Is it, that every edge in the dual counts twice?
I've drawn a 3-regular graph on a double torus, i.e. I've drawn it on the fundamental polygon of the double torus (no double torus at hand), in the following way:
It has 6 faces which are all octagons. Corresponding faces are colored accordingly. Now I'm interested in its dual graph. Therefore I connected faces that share an edge and found the following graph:
This is a 4-regular graph, but I expected an 8-regular one, since I started out with octagons.
Is it, that every edge in the dual counts twice?
Like a multiedge, so that my dual graph is not simple...
Solution 1:
Here is an embedding of the dual graph in the double torus:
I'm using the same fundamental polygon as you. So there is only one yellow vertex in this picture (placed at all $8$ corners of the octagon, which are the same point), and only one red, blue, purple, and cyan vertex (each one placed at the midpoints of two opposite sides of the octagon, which are also the same point).

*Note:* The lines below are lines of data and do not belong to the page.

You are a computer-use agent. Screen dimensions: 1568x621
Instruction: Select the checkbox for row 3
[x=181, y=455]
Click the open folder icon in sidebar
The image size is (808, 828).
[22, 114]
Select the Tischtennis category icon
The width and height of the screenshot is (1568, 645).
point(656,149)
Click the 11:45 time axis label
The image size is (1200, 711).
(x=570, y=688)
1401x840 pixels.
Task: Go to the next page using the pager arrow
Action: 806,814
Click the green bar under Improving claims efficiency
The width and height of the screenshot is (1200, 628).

We see two edges between each pair of vertices, and we see the $16$ triangular faces we expected to get (since we started with a $16$-vertex $3$-regular graph).
Here is a version of the diagram above with the $24$ distinct edges labeled by numbers $1,\dots,24$ (some edges appear in the diagram twice, because they're along opposite sides of the octagon, which are identified). This helps us see that even though some of the triangular faces have all the same vertices (e.g. there are two faces with the red, yellow, and blue vertices) they are different faces, because they have different edges.
If you are not interested in the embedding, only in the graph structure, you can get the same graph by doubling every edge of your octahedral graph.